抗NRP-1b1/b2單克隆抗體抗腫瘤活性與機理研究

NRP-1是一個多功能受體，在腫瘤新生血管形成與腫瘤細胞遷移黏附侵襲等方面起非常重要調控作用，是一個很有希望的新靶標。本項目旨在發展靶向NRP-1的抗體藥物，擬在前期已獲得一組抗人源NRP-1b1/b2單克隆抗體基礎上，篩選可以選擇性阻斷VEGF165結合NRP-1的功能性抗體，分析該抗體與NRP-1結合的位點，檢測其對血管內皮細胞和腫瘤生物學行為的影響，分析抗體對NRP-1相關信號通路調控的分子機制，觀察其對腫瘤動物模型的治療作用，探討其抗腫瘤機理。本研究結果將進一步豐富有關NRP-1抗原表位組學和抗體藥物組學的理論知識，為新靶標NRP-1的抗體藥物發展提供新思路。

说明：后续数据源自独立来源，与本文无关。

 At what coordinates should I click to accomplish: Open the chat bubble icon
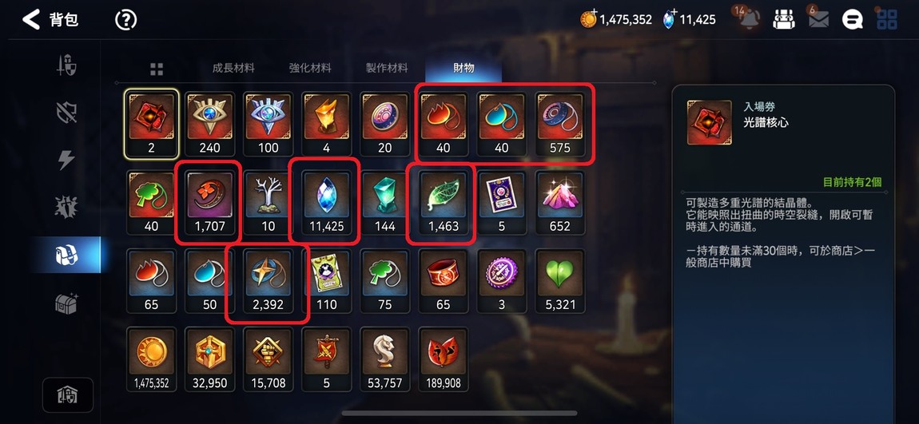[852, 19]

NRP-1是一個多功能受體，在腫瘤新生血管形成與腫瘤細胞遷移、黏附和侵襲等方面起非常重要調控作用，是一個很有希望的腫瘤治療新靶標。本項目研究靶向NRP-1b1b2結構域的功能性抗體及其抗腫瘤作用的分子機制。RT-PCR從胃癌BGC-823細胞株中獲取NRP-1b1b2基因， NRP-1b1b2-pET22b(+)重組載體表達於E.coli Rosetta細胞，純化的NRP-1b1b2融合蛋白作為免疫原。細胞融合技術建立抗NRP-1b1b2單克隆抗體雜交瘤庫，ELISA篩選獲取一株能選擇性阻斷VEGF165結合NRP-1的功能性抗體（A6），ELISA、Western blot、co-IP和IHC結果顯示A6可特異、高親和力地結合rhuNRP-1b1b2；同時，也能捕獲野生型NRP-1，並可用於腫瘤組織細胞NRP-1的定位與定量檢測。競爭ELISA和Dot-ELISA分析顯示NRP-1b1b2肽段不能抑制A6與NRP-1b1b2蛋白結合，提示A6結合位點不是NRP-1b1b2抗原的線性表位，而是構象表位。 大鼠角膜新生血管模型實驗顯示A6對新生血管的生成具有抑制作用，並呈量效和時效關係。抗腫瘤活性實驗證明A6對膠質瘤U87、胃癌BGC-823、乳腺癌MCF-7和結腸癌SW480細胞株的生長、遷移、侵襲均有顯著抑制作用；動物人移植瘤模型治療實驗顯示A6能抑制膠質瘤和胃癌裸鼠移植瘤的生長。生長抑制與凋亡實驗證明A6可誘導SW480細胞凋亡、阻滯細胞周期於S期。Western blot揭示A6處理後SW480細胞的Bax、caspase-3蛋白表達上調，Bcl-2、PI3K(85)、p-Akt表達下調。結果表明A6對SW480的生長抑制與凋亡作用與下調PI3K/Akt信號通路相關。細胞粘附實驗證明A6對MCF-7的粘附有顯著抑制作用，共聚焦螢光顯微鏡觀察和Western blot發現A6抗體能抑制粘附的MCF-7細胞應力纖維的重排、抑制NRP-1與整合素α5β1形成複合物、下調FAK、p130cas和Erk1/2的磷酸化水平。實驗結果表明A6對MCF7粘附的抑制與其阻斷α5β1-NRP-1/FAK/p130cas的信號通路有關。 本項目研究結果闡明了靶向NRP-1b1b2抗體的抗腫瘤活性與分子機制，也為新靶標NRP-1的抗體藥物發展提供了新思路。